RE: Conflict detection and logging in logical replication

From: "Zhijie Hou (Fujitsu)" <houzj(dot)fnst(at)fujitsu(dot)com>
To: "Jonathan S(dot) Katz" <jkatz(at)postgresql(dot)org>, Amit Kapila <amit(dot)kapila16(at)gmail(dot)com>
Cc: "Hayato Kuroda (Fujitsu)" <kuroda(dot)hayato(at)fujitsu(dot)com>, shveta malik <shveta(dot)malik(at)gmail(dot)com>, Nisha Moond <nisha(dot)moond412(at)gmail(dot)com>, pgsql-hackers <pgsql-hackers(at)postgresql(dot)org>, Dilip Kumar <dilipbalaut(at)gmail(dot)com>, Jan Wieck <jan(at)wi3ck(dot)info>, Ashutosh Bapat <ashutosh(dot)bapat(dot)oss(at)gmail(dot)com>
Subject: RE: Conflict detection and logging in logical replication
Date: 2024-08-21 03:05:47
Message-ID: OS0PR01MB57163CAC0574ECFEB0971A31948E2@OS0PR01MB5716.jpnprd01.prod.outlook.com
Views: Raw Message | Whole Thread | Download mbox | Resend email
Thread:
Lists: pgsql-hackers

On Wednesday, August 21, 2024 9:33 AM Jonathan S. Katz <jkatz(at)postgresql(dot)org> wrote:
> On 8/6/24 4:15 AM, Zhijie Hou (Fujitsu) wrote:
>
> > Thanks for the idea! I thought about few styles based on the suggested
> > format, what do you think about the following ?
>
> Thanks for proposing formats. Before commenting on the specifics, I do want to
> ensure that we're thinking about the following for the log formats:
>
> 1. For the PostgreSQL logs, we'll want to ensure we do it in a way that's as
> convenient as possible for people to parse the context from scripts.

Yeah. And I personally think the current log format is OK for parsing purposes.

>
> 2. Semi-related, I still think the simplest way to surface this info to a user is
> through a "pg_stat_..." view or similar catalog mechanism (I'm less opinionated
> on the how outside of we should make it available via SQL).

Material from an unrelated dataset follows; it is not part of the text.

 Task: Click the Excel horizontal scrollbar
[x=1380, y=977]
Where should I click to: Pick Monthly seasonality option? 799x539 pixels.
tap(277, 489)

We have a patch(v19-0002) in this thread to collect conflict stats and display
them in the view, and the patch is under review.

Storing it into a catalog needs more analysis as we may need to add addition
logic to clean up old conflict data in that catalog table. I think we can
consider it as a future improvement.

>
> 3. We should ensure we're able to convey to the user these details about the
> conflict:
>
> * What time it occurred on the local server (which we'd have in the logs)
> * What kind of conflict it is
> * What table the conflict occurred on
> * What action caused the conflict
> * How the conflict was resolved (ability to include source/origin info)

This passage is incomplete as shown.